Multimodal Interaction Working Group Charter

The mission of the Multimodal Interaction Working Group, part of the Multimodal Interaction Activity, is to develop open standards that enable the following vision:

Join the Multimodal Interaction Working Group.

End date 31 March 2011
Confidentiality Proceedings are Member-only, but the group sends regular summaries of ongoing work to the public mailing list.
Initial Chairs Deborah Dahl
Initial Team Contacts
(FTE %: 30)
Kazuyuki Ashimura
Usual Meeting Schedule Teleconferences: Weekly (1 main group call and 3 task force calls)
Face-to-face: as required up to three per year



The primary goal of this group is to develop W3C Recommendations that enable multimodal interaction with various devices including desktop PCs, mobile phones and less traditional platforms such as cars and intelligent home environments. For rapid adoption on a global scale, it should be possible to add simple multimodal capabilities to existing markup languages in a way that is backwards compatible with widely deployed devices, and which builds upon widespread familiarity with existing Web technologies. The standards should be scalable to enable richer capabilities for subsequent generations of multimodal devices.

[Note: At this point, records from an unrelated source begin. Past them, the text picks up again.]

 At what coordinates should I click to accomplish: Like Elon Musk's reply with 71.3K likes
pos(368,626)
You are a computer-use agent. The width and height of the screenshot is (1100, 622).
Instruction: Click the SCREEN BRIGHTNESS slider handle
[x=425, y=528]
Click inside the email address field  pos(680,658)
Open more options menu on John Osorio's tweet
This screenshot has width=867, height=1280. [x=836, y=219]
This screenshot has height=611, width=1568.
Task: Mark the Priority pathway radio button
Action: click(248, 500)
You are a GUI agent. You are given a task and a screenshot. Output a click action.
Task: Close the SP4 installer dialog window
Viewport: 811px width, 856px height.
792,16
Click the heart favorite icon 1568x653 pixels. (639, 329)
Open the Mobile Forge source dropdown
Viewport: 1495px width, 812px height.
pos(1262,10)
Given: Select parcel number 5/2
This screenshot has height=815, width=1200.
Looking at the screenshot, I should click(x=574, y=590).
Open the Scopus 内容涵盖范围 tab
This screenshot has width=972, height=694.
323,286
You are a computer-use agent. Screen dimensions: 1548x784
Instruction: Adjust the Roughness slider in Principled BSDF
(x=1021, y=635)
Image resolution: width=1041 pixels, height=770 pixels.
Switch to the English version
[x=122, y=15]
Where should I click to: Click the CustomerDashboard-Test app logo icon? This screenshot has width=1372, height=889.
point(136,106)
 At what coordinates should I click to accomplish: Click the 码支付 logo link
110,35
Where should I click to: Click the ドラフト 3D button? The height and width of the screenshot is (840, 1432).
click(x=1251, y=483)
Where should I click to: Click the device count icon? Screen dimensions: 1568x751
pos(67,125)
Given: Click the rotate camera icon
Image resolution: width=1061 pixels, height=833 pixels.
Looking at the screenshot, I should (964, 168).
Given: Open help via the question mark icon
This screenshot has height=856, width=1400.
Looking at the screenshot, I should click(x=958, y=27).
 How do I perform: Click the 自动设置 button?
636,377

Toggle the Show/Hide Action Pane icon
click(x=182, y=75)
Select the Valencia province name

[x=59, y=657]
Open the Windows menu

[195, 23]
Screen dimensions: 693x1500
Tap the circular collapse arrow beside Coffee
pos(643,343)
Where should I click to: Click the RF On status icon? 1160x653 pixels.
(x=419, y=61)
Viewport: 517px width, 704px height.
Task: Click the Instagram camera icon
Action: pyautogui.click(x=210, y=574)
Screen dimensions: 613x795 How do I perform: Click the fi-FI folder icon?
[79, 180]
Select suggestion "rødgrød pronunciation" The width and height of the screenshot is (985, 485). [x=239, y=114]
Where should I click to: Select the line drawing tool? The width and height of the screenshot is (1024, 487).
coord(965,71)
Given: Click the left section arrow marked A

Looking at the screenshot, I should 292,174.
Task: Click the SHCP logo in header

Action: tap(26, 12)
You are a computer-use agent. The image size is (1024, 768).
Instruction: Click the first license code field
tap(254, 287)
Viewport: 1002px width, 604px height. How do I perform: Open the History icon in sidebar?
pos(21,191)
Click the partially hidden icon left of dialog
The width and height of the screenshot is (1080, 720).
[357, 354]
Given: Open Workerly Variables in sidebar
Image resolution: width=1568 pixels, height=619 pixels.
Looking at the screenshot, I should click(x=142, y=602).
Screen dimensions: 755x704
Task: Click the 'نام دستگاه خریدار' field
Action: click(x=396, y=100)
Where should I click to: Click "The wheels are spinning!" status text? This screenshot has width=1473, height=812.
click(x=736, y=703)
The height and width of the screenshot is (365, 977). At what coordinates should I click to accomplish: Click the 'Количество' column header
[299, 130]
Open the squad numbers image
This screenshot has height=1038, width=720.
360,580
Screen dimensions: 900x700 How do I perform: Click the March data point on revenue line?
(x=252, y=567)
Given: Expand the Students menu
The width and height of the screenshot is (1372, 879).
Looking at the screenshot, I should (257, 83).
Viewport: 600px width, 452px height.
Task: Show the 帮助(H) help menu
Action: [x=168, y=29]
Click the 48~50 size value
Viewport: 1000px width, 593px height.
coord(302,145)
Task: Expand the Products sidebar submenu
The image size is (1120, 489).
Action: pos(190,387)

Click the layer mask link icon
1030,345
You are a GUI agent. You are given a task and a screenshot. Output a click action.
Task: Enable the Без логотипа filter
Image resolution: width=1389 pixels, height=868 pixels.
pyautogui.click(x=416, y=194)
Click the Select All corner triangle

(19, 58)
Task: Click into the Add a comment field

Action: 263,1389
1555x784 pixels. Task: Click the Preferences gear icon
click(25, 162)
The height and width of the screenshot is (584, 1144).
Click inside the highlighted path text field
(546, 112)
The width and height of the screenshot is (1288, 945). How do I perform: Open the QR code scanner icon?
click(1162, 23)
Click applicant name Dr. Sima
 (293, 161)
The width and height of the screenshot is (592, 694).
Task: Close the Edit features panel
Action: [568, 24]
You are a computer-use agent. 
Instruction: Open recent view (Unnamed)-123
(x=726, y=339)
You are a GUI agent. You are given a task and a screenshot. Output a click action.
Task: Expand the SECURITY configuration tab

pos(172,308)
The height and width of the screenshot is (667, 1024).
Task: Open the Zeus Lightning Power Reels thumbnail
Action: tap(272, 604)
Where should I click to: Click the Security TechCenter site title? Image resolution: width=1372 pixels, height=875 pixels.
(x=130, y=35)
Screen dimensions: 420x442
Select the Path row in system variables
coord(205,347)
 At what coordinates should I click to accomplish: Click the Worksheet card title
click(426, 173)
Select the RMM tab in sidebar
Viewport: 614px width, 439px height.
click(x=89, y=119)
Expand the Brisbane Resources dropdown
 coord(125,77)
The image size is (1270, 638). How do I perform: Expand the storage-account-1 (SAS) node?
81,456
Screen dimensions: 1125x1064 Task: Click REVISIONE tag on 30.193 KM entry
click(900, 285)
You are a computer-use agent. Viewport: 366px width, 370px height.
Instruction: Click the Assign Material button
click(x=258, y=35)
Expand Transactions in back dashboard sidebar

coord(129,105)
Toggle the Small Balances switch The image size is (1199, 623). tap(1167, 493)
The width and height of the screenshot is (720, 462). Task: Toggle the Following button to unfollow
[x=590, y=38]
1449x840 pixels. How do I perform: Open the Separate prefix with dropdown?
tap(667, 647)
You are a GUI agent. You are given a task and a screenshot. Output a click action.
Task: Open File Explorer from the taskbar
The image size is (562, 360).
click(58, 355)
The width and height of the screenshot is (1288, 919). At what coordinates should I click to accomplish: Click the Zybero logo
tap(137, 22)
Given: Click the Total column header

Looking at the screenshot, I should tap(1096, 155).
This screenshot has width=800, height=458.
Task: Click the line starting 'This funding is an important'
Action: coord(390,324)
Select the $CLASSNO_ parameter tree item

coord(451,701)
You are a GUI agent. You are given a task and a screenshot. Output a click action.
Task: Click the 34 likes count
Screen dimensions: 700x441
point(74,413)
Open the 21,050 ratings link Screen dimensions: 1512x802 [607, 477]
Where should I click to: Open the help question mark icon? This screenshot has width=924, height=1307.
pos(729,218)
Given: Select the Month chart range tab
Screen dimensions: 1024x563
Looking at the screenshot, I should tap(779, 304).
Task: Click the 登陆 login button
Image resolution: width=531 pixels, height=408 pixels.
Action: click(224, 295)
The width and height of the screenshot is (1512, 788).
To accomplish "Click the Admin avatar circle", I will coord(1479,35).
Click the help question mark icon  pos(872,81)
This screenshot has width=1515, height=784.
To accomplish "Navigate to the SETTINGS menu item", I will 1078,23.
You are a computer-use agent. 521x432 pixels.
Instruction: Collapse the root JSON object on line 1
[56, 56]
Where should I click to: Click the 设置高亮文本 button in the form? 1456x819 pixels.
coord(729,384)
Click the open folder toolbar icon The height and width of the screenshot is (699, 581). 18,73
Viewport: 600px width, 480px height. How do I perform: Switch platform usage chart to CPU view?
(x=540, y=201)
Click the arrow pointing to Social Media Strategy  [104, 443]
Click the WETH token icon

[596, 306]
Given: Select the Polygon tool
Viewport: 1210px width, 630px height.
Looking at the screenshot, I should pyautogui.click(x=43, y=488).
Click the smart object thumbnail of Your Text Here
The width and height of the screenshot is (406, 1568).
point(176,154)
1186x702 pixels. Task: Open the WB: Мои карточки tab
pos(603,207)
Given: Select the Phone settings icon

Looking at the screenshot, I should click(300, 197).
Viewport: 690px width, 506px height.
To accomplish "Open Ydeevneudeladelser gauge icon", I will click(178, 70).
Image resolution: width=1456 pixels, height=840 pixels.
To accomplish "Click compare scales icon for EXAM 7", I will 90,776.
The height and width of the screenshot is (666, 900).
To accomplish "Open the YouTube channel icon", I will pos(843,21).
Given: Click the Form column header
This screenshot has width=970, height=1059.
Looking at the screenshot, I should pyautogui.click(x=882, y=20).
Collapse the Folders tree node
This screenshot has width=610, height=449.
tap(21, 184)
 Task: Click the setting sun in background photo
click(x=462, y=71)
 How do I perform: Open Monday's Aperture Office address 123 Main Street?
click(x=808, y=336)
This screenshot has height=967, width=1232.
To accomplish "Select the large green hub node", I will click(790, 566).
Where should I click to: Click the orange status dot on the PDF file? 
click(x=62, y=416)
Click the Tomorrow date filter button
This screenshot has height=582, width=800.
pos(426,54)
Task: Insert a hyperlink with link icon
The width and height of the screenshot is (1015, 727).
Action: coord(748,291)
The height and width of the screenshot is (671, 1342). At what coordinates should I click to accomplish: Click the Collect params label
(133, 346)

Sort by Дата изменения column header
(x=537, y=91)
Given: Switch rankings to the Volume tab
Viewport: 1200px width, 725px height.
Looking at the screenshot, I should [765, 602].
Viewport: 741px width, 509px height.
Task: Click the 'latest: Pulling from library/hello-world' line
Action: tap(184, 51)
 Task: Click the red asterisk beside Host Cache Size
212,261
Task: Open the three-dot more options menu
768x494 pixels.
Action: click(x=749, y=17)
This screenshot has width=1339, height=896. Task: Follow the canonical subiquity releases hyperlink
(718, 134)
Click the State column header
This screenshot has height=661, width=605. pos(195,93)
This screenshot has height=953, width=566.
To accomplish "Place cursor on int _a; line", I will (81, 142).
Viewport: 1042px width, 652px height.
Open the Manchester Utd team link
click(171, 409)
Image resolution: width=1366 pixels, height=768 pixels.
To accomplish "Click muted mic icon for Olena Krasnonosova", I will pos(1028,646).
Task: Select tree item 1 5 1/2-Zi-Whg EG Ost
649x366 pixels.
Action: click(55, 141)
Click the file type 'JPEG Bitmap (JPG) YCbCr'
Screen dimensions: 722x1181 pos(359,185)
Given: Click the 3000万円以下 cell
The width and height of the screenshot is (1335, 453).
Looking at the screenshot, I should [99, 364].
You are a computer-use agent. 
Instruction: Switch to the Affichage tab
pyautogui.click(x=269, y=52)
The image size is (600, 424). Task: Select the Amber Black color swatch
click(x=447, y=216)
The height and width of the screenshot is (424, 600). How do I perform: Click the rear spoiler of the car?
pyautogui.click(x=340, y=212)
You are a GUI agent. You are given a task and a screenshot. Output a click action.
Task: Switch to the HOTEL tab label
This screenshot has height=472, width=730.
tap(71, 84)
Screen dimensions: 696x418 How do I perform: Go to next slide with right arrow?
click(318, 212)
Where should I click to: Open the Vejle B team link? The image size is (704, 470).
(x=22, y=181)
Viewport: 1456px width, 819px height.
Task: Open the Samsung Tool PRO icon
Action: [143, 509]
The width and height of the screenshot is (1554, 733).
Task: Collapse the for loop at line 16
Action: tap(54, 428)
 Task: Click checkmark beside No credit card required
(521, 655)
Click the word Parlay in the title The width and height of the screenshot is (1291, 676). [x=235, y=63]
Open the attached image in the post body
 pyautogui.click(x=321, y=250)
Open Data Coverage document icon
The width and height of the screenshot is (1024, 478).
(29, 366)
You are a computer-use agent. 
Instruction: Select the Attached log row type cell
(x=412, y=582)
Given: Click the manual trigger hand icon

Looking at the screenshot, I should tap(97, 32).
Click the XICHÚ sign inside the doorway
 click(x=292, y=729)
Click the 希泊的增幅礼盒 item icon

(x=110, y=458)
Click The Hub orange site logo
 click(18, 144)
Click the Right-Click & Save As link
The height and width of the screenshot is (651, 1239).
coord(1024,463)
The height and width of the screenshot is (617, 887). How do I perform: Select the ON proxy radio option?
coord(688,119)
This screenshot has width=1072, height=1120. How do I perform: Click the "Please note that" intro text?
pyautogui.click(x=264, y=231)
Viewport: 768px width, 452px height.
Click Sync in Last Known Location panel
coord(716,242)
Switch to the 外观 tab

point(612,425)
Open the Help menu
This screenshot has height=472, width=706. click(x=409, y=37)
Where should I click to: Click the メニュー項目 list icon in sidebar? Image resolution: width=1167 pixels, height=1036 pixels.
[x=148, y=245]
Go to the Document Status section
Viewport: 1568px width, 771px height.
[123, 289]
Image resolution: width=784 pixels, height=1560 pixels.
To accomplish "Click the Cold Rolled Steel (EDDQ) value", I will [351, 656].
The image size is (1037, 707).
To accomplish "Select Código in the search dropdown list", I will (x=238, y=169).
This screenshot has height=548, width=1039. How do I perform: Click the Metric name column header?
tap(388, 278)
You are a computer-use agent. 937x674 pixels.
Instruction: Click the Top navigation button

Users will be able to provide input via speech, handwriting, motion or keystrokes, with output presented via displays, pre-recorded and synthetic speech, audio, and tactile mechanisms such as mobile phone vibrators and Braille strips. Application developers will be able to provide an effective user interface for whichever modes the user selects. To encourage rapid adoption, the same content can be designed for use on both old and new devices. The capability of possible multimodal access depends on the devices used. For example, users of multimodal devices which include not only keypads but also touch panel, microphone and motion sensor can enjoy all the possible modalities, while users of devices with restricted capability prefer simpler and lighter modalities like keypads and voice.

Target Audience

The target audience of the Multimodal Interaction Working Group are vendors and service providers of multimodal applications, and should include a range of organizations in different industry sectors like:

Mobile and hand-held devices
As a result of increasingly capable networks, devices, and speech recognition technology, the number of existing multimodal applications, especially mobile applications, is rapidly accelerating. Multimodal Voice Search in particular is a relatively new and compelling use case, and has been implemented in applications by a number of companies, including Google, Microsoft, Yahoo, Vlingo, V-Enable, SpeechCycle, Novauris, AT&T, Openstream, Vocalia, Metaphor Solutions and Melodis. Speech offers a welcome means to interact with smaller devices, allowing one-handed and hands-free operation. Users benefit from being able to choose which modalities they find convenient in any situation. The Working Group should be of interest to companies developing smart phones and personal digital assistants or who are interested in providing tools and technology to support the delivery of multimodal services to such devices.
Home appliances and home networks
Multimodal interfaces are expected to add value to remote control of home entertainment systems, as well as finding a role for other systems around the home. Companies involved in developing embedded systems and consumer electronics should be interested in W3C's work on multimodal interaction.
Enterprise office applications and devices
Multimodal has benefits for desktops, wall mounted interactive displays, multi-function copiers and other office equipment which offer a richer user experience and the chance to use additional modalities like speech and pens to existing modalities like keyboards and mice. W3C's standardization work in this area should be of interest to companies developing client software and application authoring technologies, and who wish to ensure that the resulting standards live up to their needs.
Intelligent IT ready cars
With the emergence of dashboard integrated high resolution color displays for navigation, communication and entertainment services, W3C's work on open standards for multimodal interaction should be of interest to companies working on developing the next generation of in-car systems.

Completed work

Under previous charters, going back to 2002, The Multimodal Interaction Working Group has created the following W3C Technical Reports

The following suite of specifications published by the group is known as the W3C Multimodal Interaction Framework.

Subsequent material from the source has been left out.